____ PROVIDED RECORDS

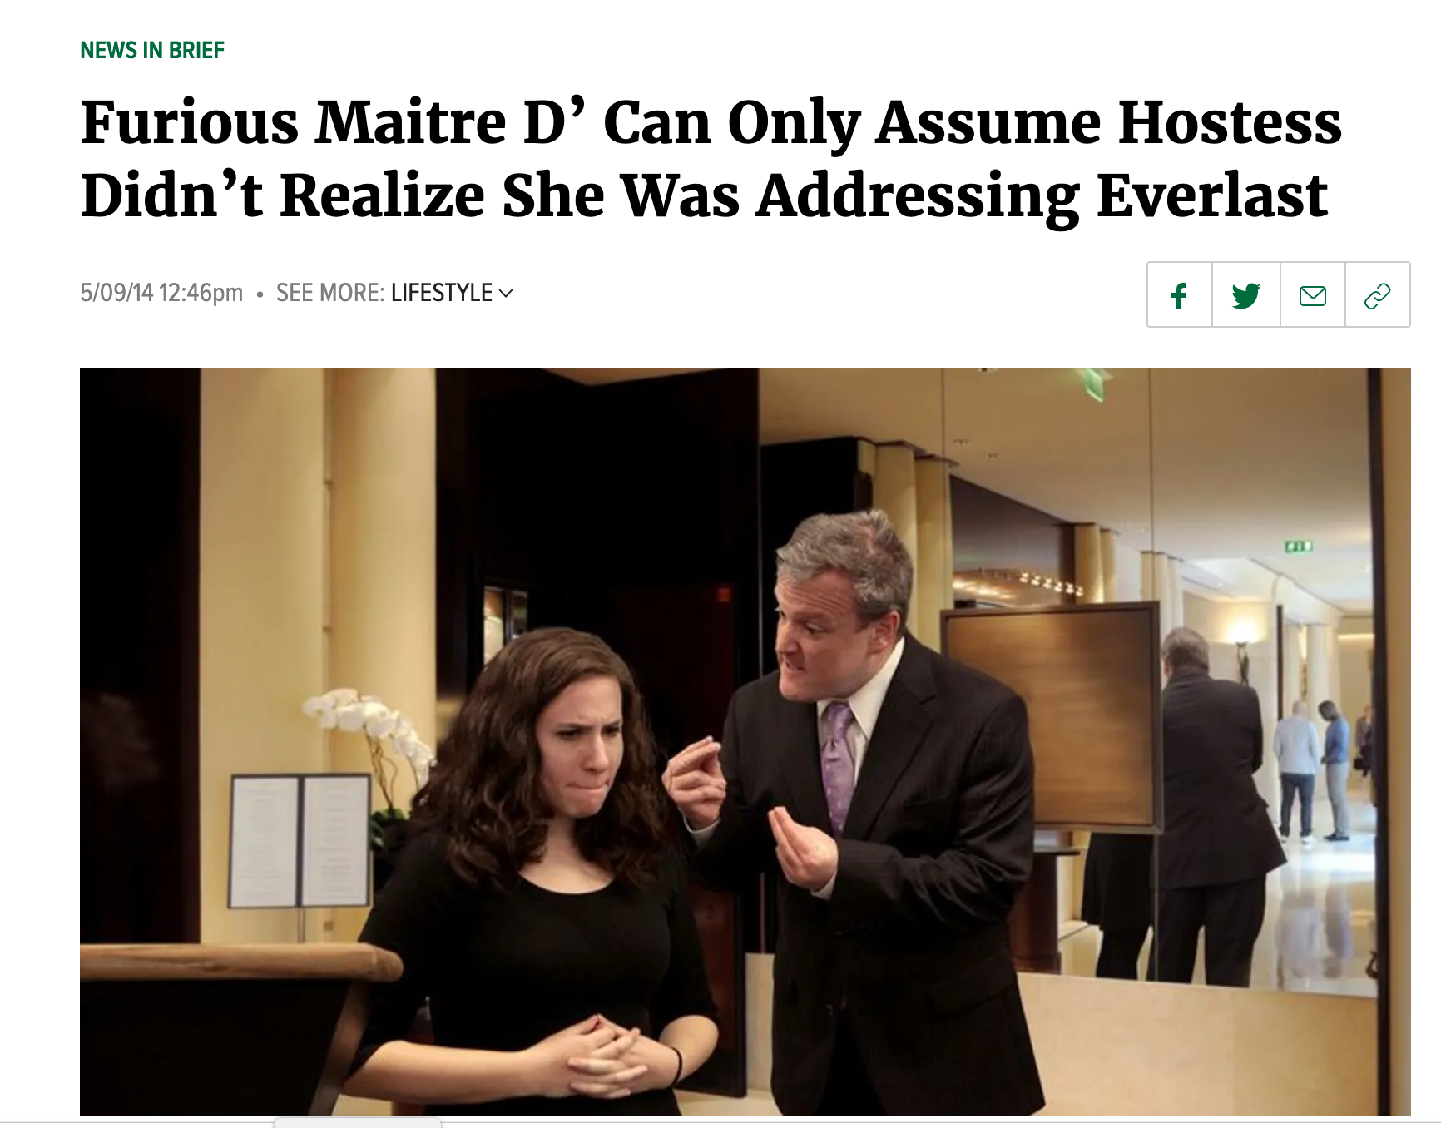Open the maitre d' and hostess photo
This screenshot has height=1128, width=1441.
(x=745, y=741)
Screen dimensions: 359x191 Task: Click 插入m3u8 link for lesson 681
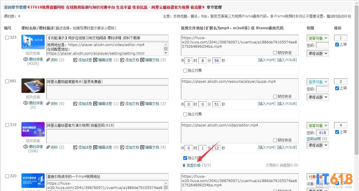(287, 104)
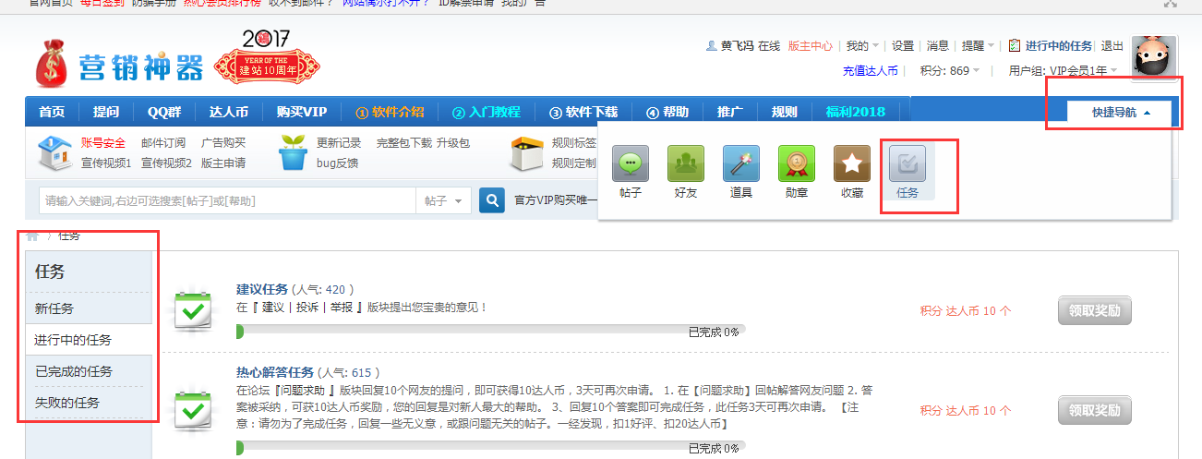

________
____ PROVIDED RECORDS

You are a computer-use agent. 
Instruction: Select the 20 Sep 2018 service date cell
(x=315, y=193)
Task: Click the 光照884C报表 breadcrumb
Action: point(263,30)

________
____ PROVIDED RECORDS

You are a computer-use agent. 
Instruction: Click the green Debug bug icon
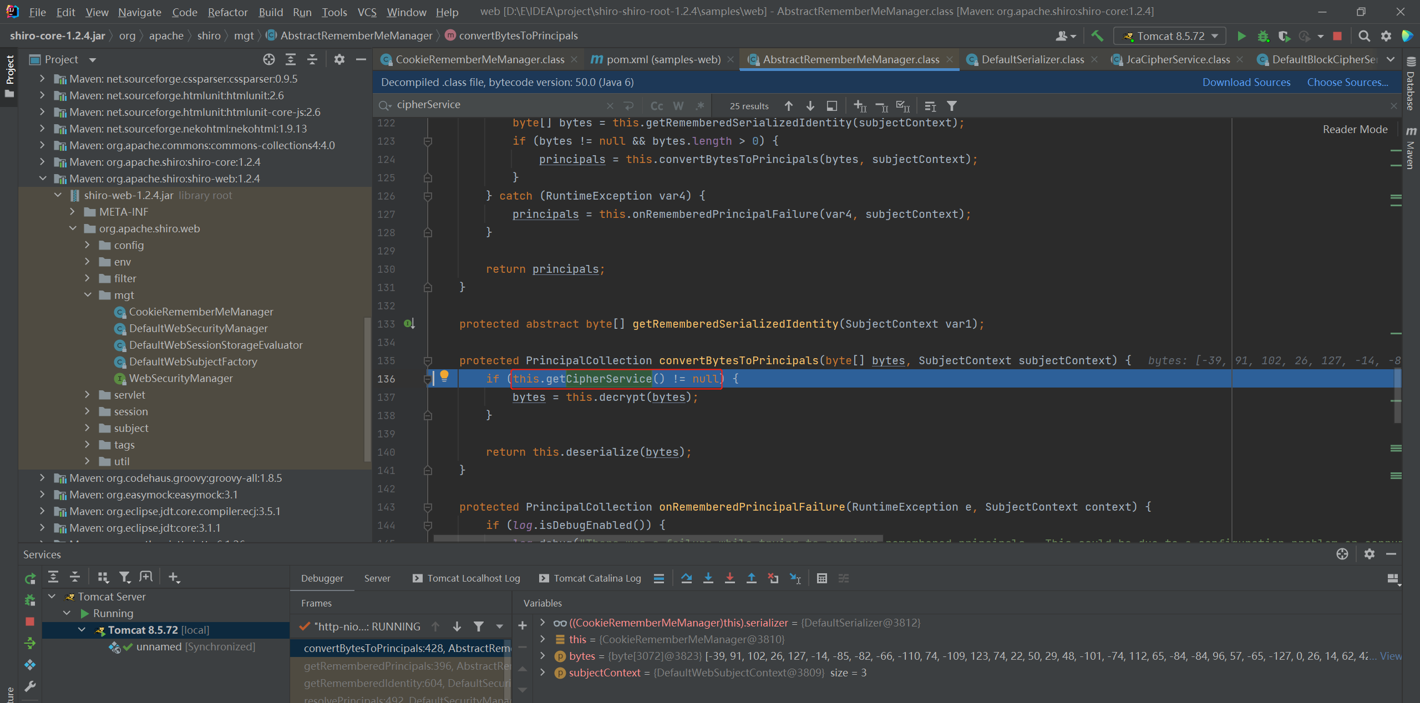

________

WHAT THE TASK REQUIRES
Copy out each line of the rows above that includes the word "Instruction".

RESULT OF THE EXERCISE
Instruction: Select the 20 Sep 2018 service date cell
Instruction: Click the green Debug bug icon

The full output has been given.